◆ **REQUIRED WORK**: Going from the line that contains "The image size is (2576, 1063)." through the last line of the records, set down each line again exactly, both included, with pictures left out.

◆ **GIVEN RECORDS**:
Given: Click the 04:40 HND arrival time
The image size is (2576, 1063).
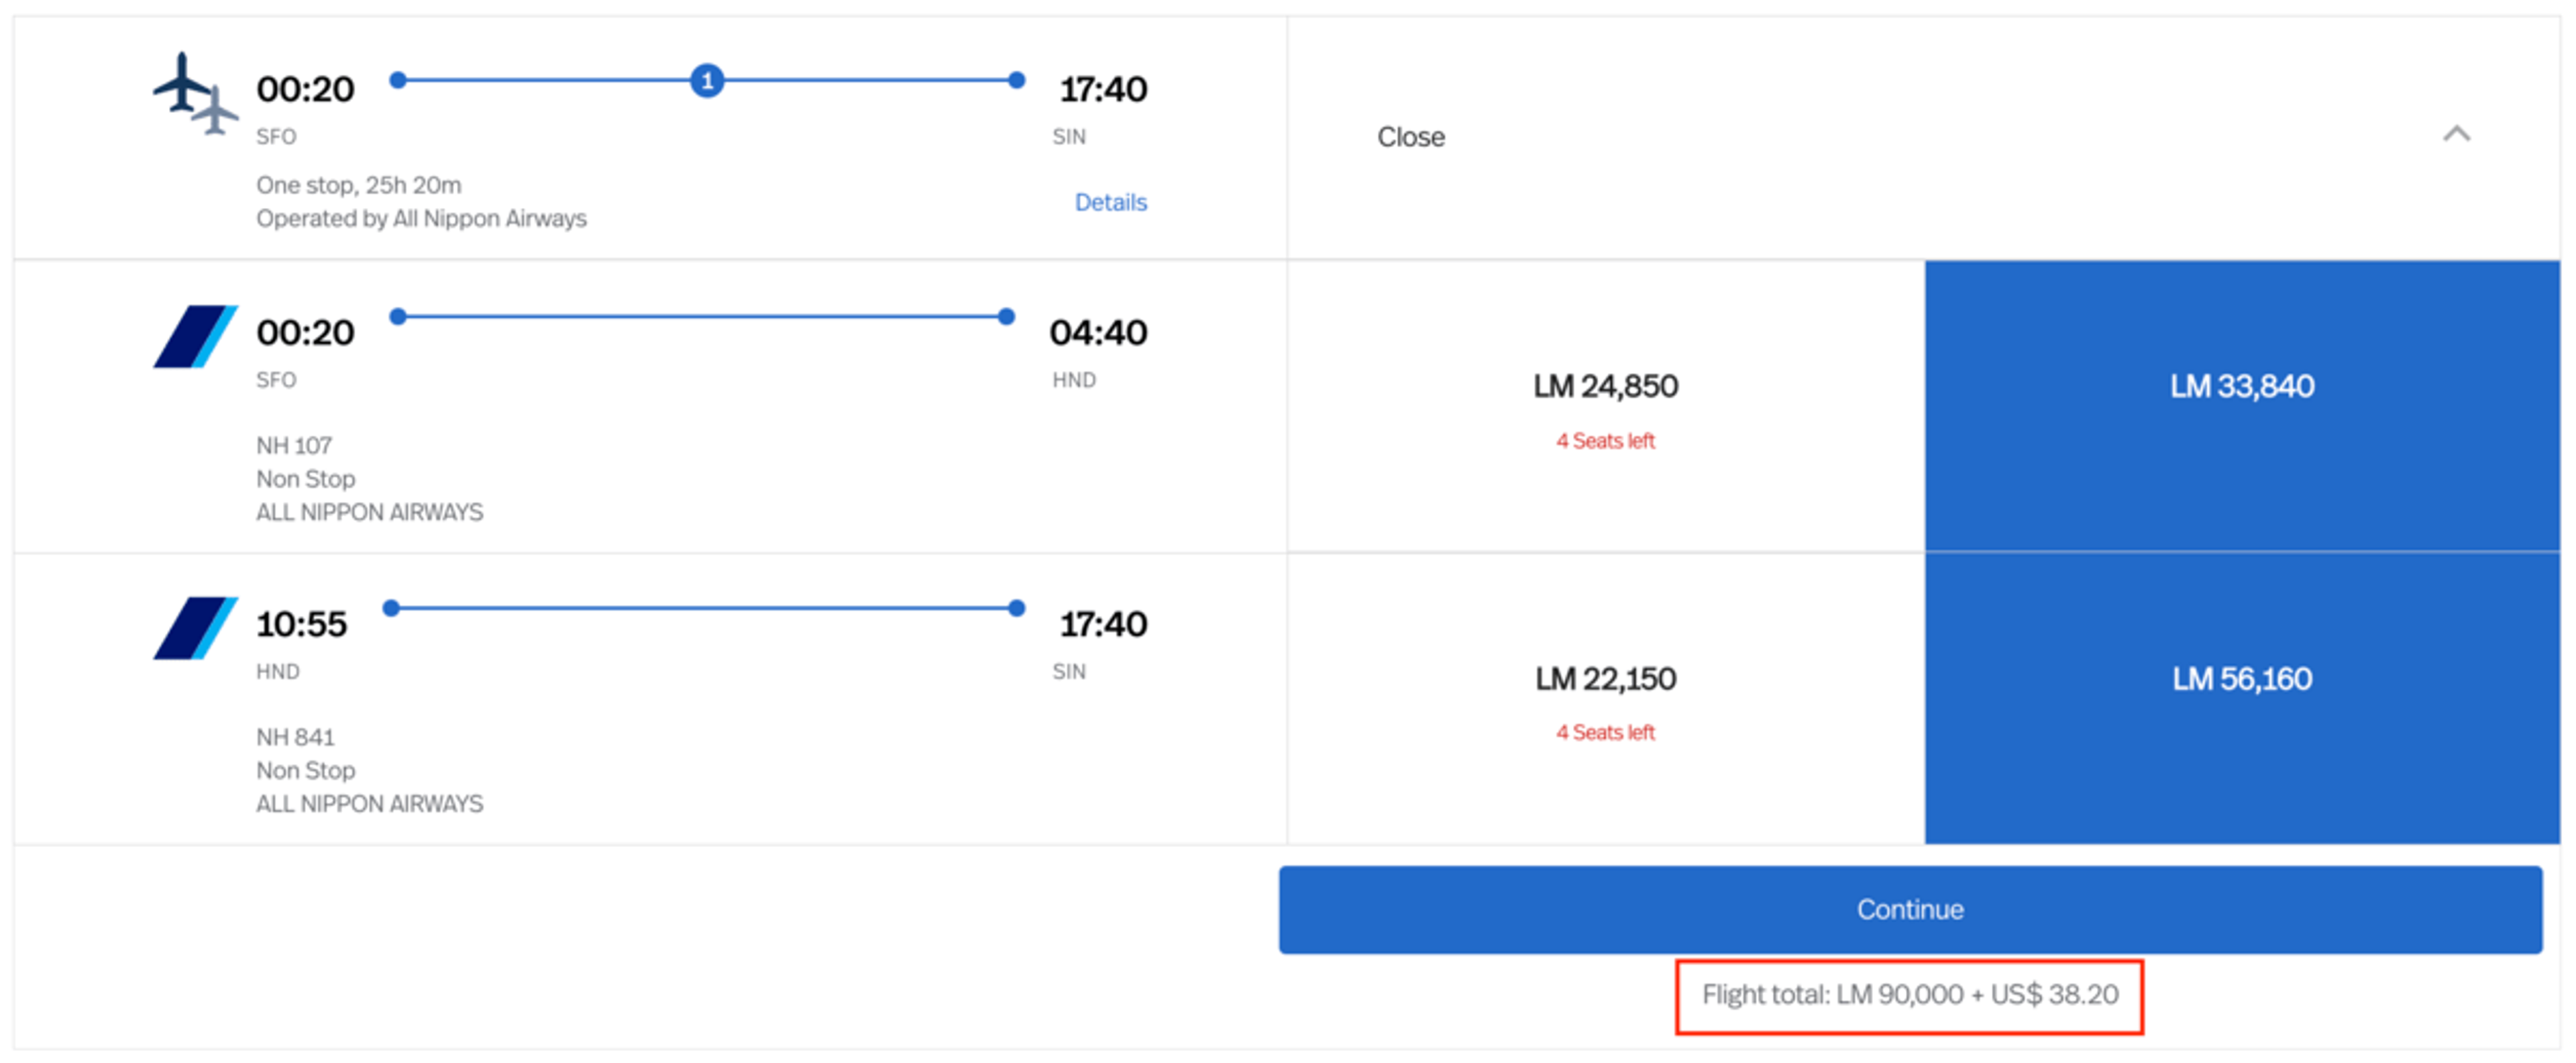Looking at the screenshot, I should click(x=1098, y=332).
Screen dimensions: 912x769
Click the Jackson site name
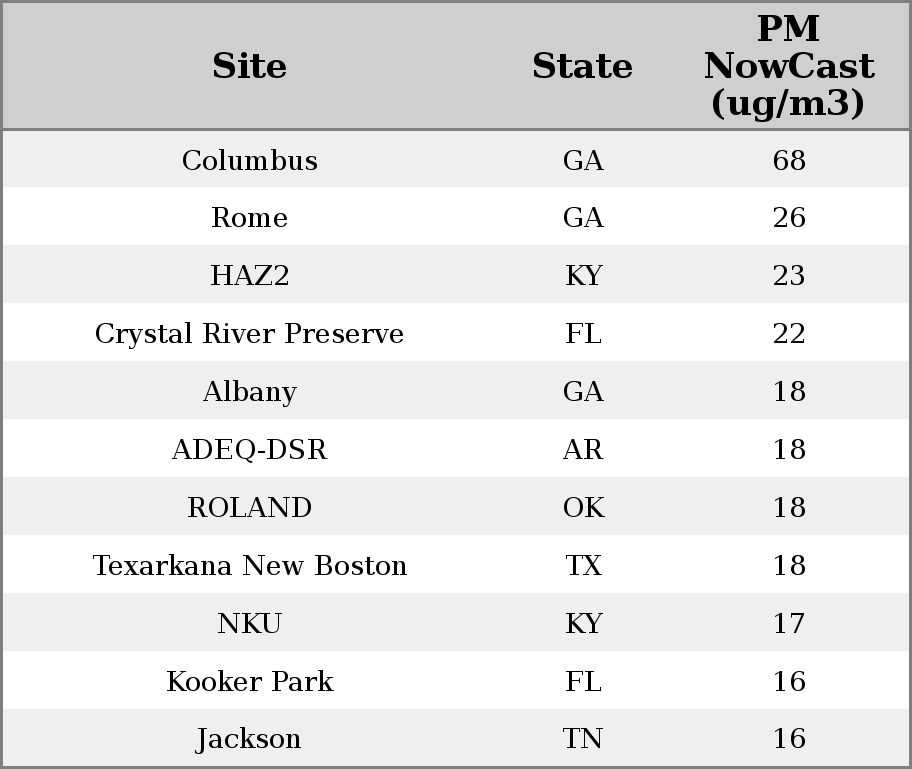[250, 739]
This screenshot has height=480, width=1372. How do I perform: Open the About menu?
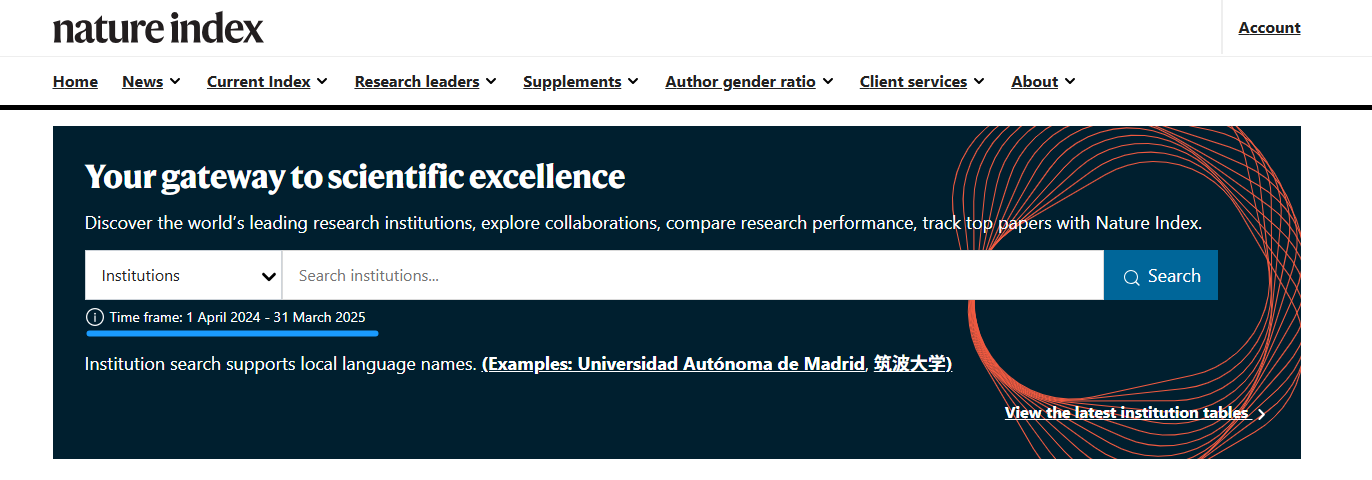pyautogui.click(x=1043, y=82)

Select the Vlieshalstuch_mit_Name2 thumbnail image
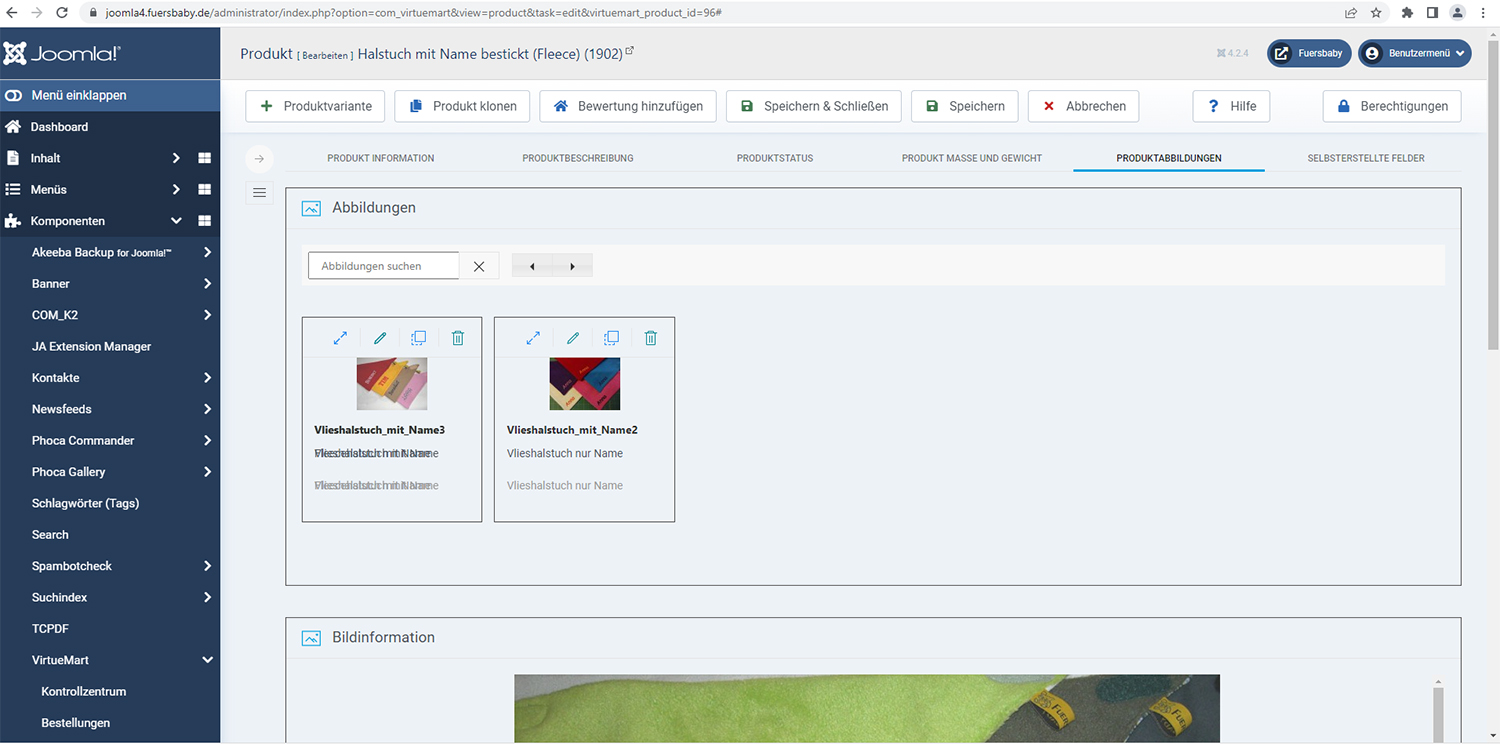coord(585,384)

◆ **WRITTEN REPLY**:
The image size is (2576, 1063).
Looking at the screenshot, I should click(x=1098, y=332).
Screen dimensions: 912x769
Click the Jackson site name
[250, 739]
This screenshot has height=480, width=1372. How do I perform: Open the About menu?
pyautogui.click(x=1043, y=82)

Select the Vlieshalstuch_mit_Name2 thumbnail image
coord(585,384)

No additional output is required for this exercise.